STATED TASK »
In the stretch of the listing from the line containing "You are a computer-use" through the end, swap "green koi" for "golden koi" and reproduce those lines with nothing else changed. Omit the pictures from your answer.

EXERCISE MATERIALS »
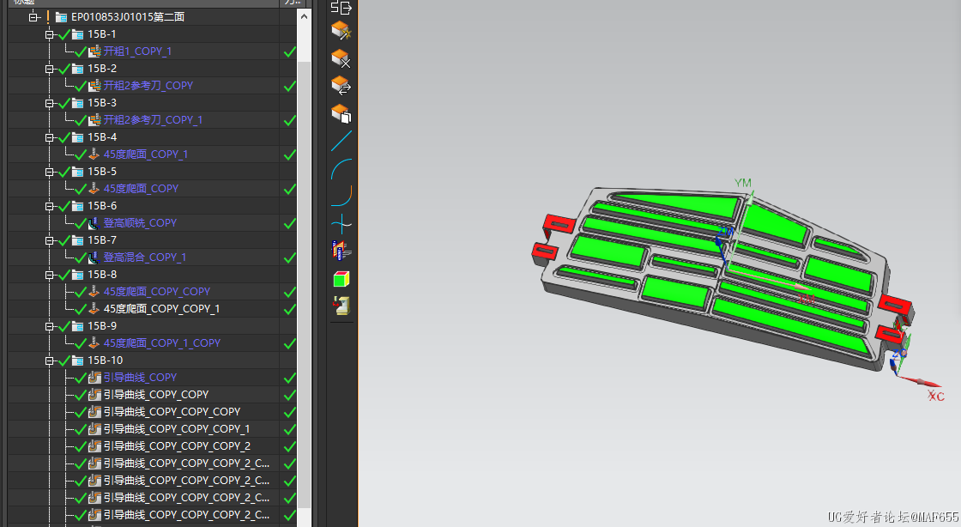Screen dimensions: 961x527
Task: Click the box icon with swap arrows
Action: (341, 86)
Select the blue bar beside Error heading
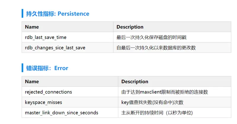 tap(23, 68)
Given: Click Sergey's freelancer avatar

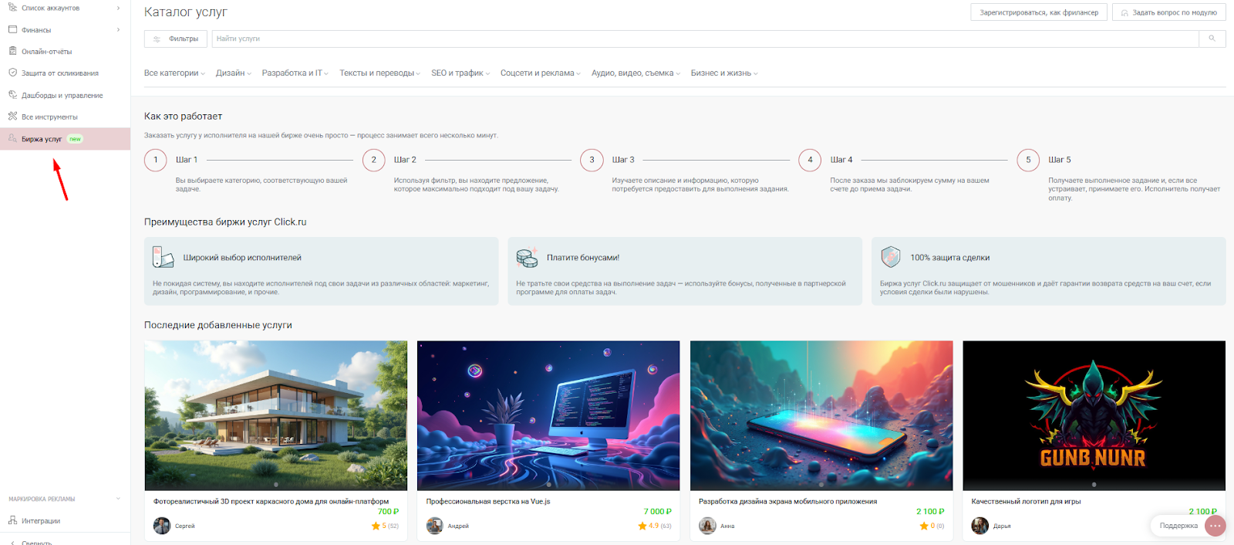Looking at the screenshot, I should tap(162, 526).
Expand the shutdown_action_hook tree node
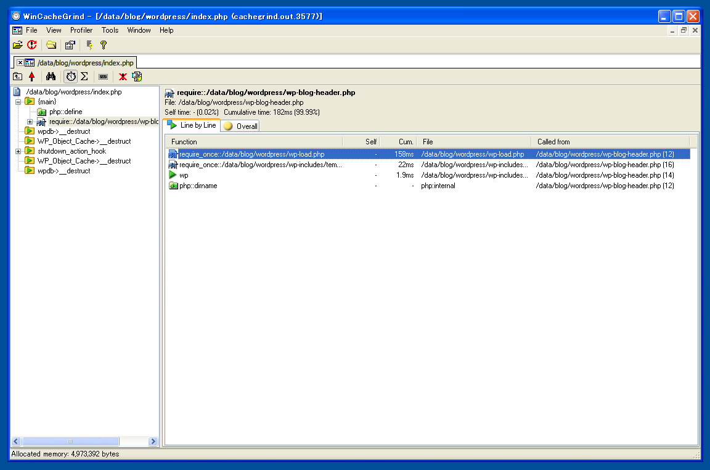 coord(18,151)
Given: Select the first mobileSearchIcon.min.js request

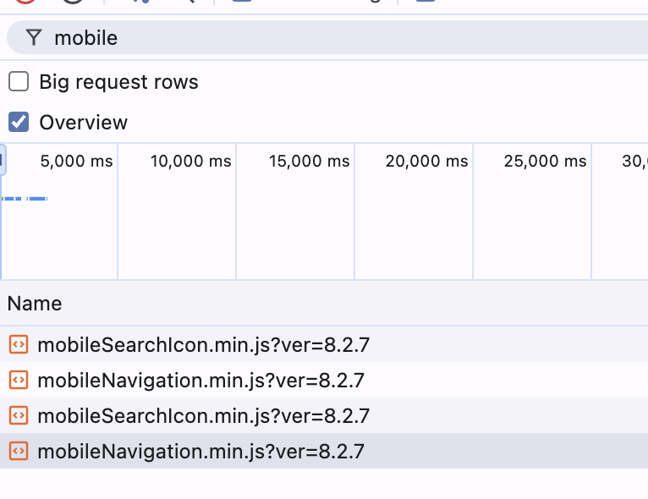Looking at the screenshot, I should (203, 344).
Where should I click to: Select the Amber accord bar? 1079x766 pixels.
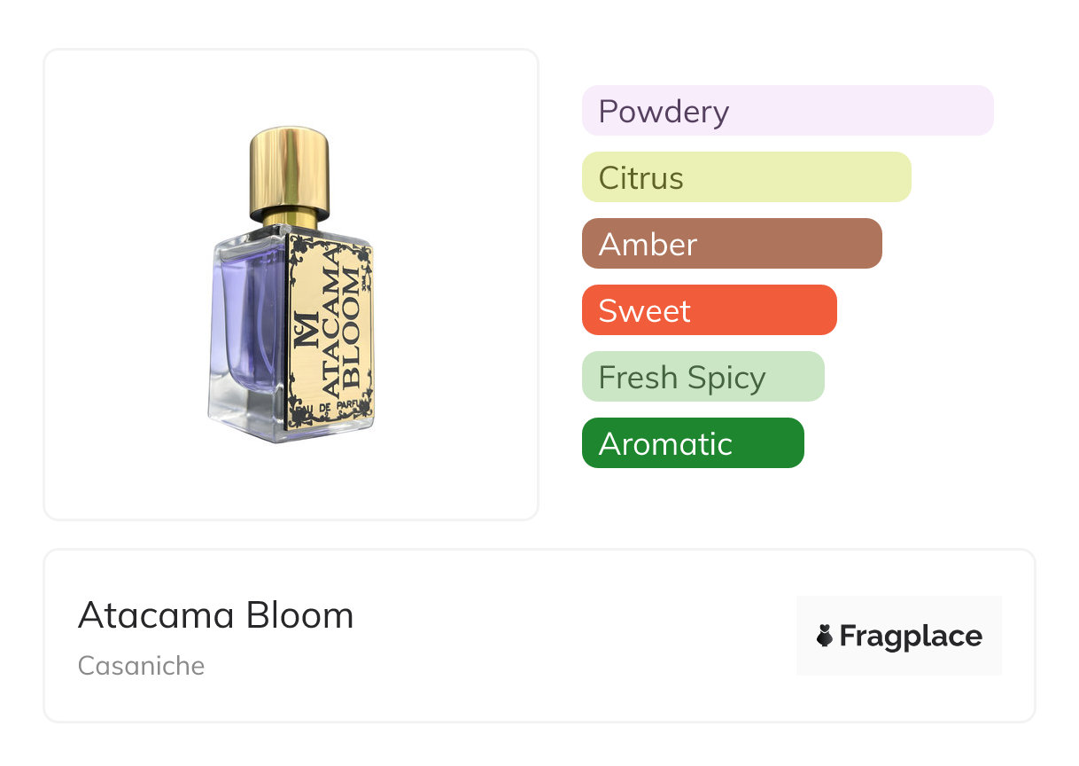732,244
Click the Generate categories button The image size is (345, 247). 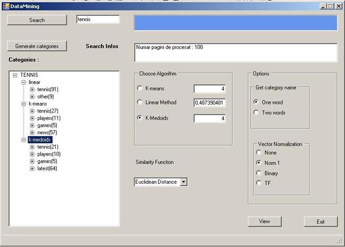point(37,46)
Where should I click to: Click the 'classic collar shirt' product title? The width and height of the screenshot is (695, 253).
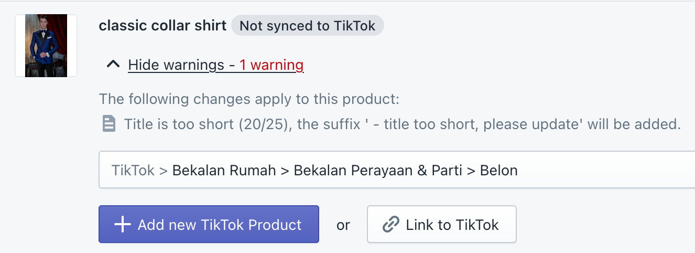point(162,25)
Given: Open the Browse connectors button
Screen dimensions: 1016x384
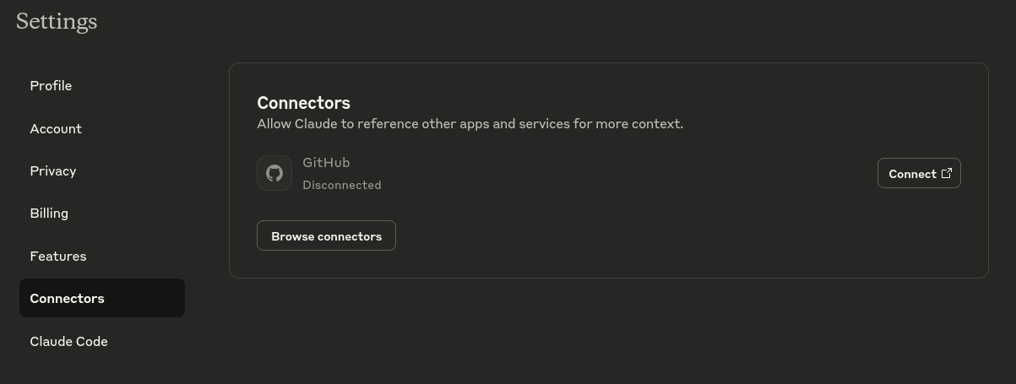Looking at the screenshot, I should [x=326, y=236].
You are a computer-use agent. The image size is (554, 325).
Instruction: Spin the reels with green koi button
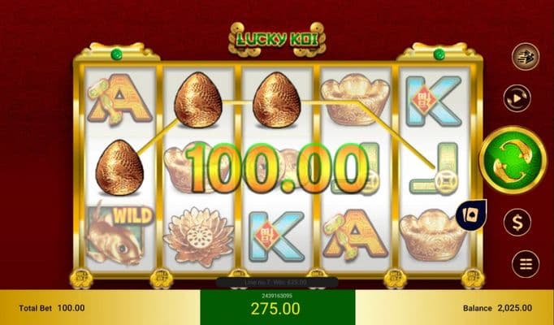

RESULT FOR THIS EXERCISE »
You are a computer-use agent. The image size is (554, 325).
Instruction: Spin the reels with golden koi button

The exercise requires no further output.